◆ Material for the task:

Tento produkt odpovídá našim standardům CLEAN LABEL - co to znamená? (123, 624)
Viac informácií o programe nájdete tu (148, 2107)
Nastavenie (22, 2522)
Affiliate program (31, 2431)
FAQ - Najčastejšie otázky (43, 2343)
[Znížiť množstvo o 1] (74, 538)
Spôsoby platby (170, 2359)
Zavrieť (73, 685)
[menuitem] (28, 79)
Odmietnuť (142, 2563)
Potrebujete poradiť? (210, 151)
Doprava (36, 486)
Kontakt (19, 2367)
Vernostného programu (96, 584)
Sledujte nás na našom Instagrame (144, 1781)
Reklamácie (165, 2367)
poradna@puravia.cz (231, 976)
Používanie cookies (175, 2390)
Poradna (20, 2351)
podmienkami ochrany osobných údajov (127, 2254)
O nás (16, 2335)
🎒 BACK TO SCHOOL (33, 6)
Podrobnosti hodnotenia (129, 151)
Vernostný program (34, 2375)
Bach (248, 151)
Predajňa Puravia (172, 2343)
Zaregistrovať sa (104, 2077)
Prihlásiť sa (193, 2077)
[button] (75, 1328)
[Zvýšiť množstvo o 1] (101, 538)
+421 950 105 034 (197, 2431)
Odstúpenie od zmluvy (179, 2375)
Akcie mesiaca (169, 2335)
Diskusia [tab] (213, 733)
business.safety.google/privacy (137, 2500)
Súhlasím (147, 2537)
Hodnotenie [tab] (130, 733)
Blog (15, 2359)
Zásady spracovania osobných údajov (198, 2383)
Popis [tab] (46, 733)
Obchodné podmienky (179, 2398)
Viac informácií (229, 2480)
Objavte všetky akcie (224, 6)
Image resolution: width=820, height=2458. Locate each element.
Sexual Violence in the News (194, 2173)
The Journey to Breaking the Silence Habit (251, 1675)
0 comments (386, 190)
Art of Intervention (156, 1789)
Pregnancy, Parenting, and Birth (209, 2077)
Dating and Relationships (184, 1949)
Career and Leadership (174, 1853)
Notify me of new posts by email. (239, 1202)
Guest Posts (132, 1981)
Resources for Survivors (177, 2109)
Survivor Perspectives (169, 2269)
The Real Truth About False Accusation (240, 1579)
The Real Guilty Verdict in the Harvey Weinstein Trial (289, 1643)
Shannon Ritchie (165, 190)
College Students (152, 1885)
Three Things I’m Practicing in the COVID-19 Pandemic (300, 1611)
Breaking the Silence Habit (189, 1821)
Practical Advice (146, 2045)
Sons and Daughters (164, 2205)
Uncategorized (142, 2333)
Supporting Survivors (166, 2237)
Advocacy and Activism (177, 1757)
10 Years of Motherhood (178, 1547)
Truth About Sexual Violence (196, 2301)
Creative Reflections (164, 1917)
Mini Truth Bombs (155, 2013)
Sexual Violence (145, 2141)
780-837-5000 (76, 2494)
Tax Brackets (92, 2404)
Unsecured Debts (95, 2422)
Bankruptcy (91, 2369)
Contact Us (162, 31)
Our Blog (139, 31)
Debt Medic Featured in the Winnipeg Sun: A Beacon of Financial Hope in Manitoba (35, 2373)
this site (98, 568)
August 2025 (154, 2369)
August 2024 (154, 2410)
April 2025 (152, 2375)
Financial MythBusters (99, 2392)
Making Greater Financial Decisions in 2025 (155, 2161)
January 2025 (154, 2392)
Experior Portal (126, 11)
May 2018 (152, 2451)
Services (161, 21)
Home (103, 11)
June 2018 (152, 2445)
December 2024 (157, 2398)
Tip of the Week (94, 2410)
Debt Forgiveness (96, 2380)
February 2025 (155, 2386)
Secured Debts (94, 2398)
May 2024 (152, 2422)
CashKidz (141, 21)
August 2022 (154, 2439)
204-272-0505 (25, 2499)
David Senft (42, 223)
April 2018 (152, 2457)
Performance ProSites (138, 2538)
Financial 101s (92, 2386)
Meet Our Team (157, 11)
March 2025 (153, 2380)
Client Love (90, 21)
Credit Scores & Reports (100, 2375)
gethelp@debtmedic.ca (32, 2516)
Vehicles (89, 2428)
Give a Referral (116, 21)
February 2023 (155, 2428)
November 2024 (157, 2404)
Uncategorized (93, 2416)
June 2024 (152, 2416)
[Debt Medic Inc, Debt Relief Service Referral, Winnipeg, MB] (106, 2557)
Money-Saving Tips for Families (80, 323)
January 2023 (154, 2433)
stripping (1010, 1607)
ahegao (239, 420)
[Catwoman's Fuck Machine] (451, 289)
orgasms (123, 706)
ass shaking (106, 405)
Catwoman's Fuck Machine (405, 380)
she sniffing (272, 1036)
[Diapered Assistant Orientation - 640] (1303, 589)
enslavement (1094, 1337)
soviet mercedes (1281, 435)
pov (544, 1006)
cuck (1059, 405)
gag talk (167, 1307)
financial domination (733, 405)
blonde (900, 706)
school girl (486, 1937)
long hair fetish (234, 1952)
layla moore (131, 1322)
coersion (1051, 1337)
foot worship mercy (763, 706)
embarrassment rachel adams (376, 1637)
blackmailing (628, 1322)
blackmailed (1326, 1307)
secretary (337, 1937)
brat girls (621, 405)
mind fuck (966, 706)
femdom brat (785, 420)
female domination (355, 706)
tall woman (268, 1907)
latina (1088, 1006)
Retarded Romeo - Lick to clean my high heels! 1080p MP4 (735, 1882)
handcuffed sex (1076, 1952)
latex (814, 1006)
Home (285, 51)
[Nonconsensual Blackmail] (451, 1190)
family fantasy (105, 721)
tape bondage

◆ What is needed: Copy out every line from the records that has the word "Violence".

◆ Written solution:
Sexual Violence in the News (194, 2173)
Truth About Sexual Violence (196, 2301)
Sexual Violence (145, 2141)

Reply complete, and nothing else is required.